New stock was issued at a breakneck pace in the first half of 2006, as companies tapped global markets both to expand operations and take over their peers. But the picture might not be as robust as the year progresses.In the first half of 2006, the amount of stock sold in initial public offerings rose 56%, compared with the same period last year, to $102 billion, according to preliminary data from Dealogic. Total equity issuance, which includes stock used to fund takeovers and sold by companies that already were public, rose 46% to $360.6 billion. In the U.S., the volume of stock issued rose 67%. The rate of growth in Asia was higher than in both Europe and the U.S. For example, equity issuance in South Korea rose 161% in the first half of the year, the biggest jump of any country. Japanese companies issued equity at twice the pace of last year. In IPOs, Italy and France topped the list, with deals in France up 193%, while deals in Italy rose 144%. The dollar value of all mergers and acquisitions rose 48% in the first half of the year to $1.8 trillion, according to preliminary data from Thomson Financial, compared with the same period last year. After much buzz about the expanding role of boutique investment banks in providing mergers advice, none ranked among the top 10 advisers for the first half of the year. Goldman Sachs ( GS) remained in the top spot, advising 206 mergers and acquisitions worldwide worth over $655 billion. Citigroup ( C) trails Goldman, with 176 deals worth $532 billion, and JPMorgan Chase ( JPM) is third, with 209 mergers worth $486 billion. Among the boutiques, Lazard ( LAZ) is ranked 11th and Rothschild 12th. Meanwhile, many of the deals in the second quarter came in the last two weeks. The financing of those deals will start early in the third quarter, when the environment in stock and bond markets is anything but certain.

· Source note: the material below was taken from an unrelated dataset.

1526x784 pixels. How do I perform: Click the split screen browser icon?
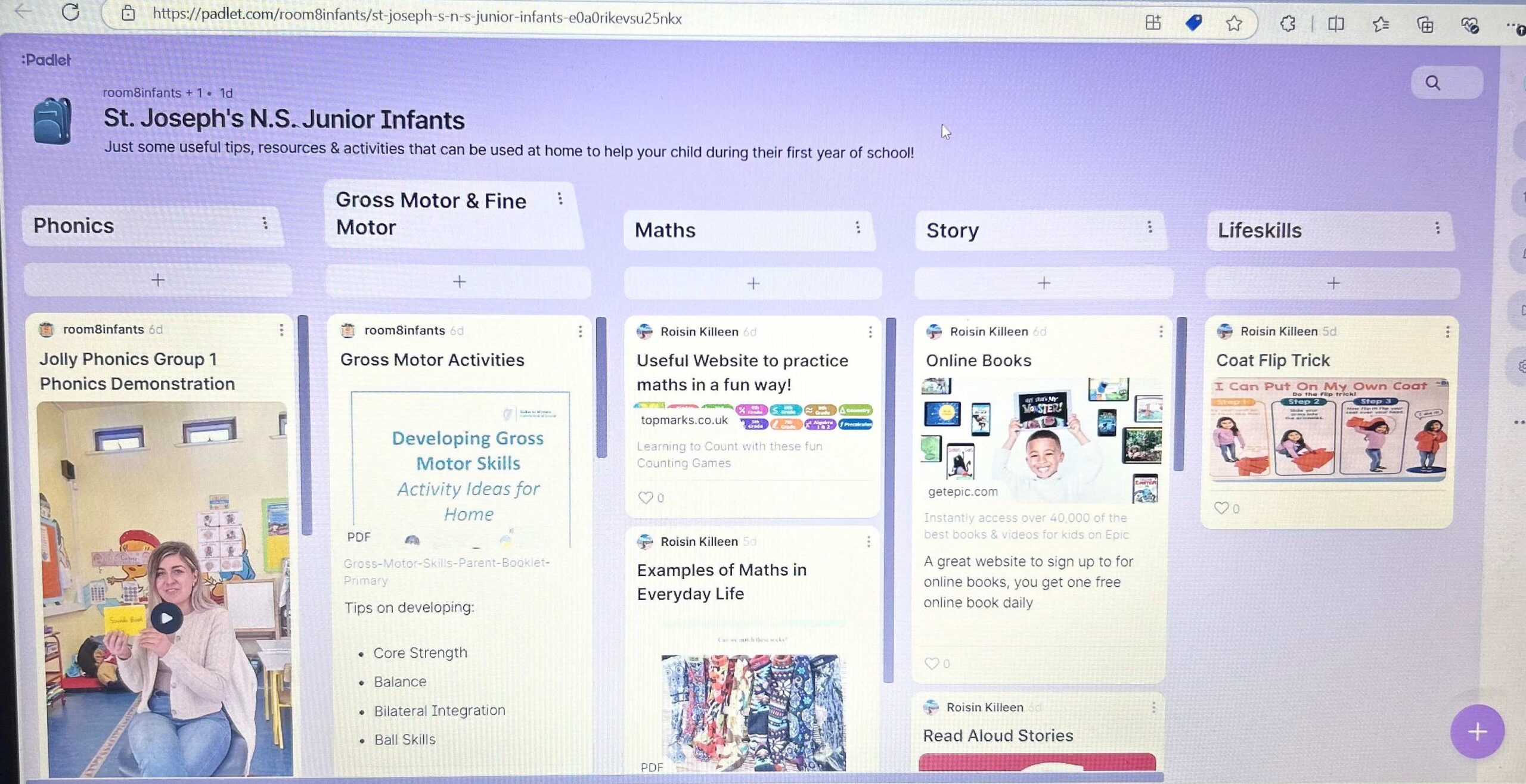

Two multibillion-dollar deals announced recently are prime examples. Anadarko ( APC) announced a $23.3 billion deal to acquire two competitors last Friday. It plans on issuing debt and equity later in the year to finance the deal. But many debt strategists are
concerned about how the financing will proceed, given the uncertain interest rate environment. Univision ( UVN) also could also have problems financing its deal. The company recently sold itself to a group of private equity investors for $12.3 billion. Because the Spanish broadcasting firm operates radio and television stations in an attractive corner of the media market, private equity investors have been aggressive with the debt they will issue to close the deal. Lenders will be asked for more than $8 billion to finance the transaction. These aggressive transactions will be accompanied by a slew of other large deals with equally hefty financing packages. All the companies will ask investors for financing all at the same time. As they compete for investor dollars in a touchy market, some mergers could struggle.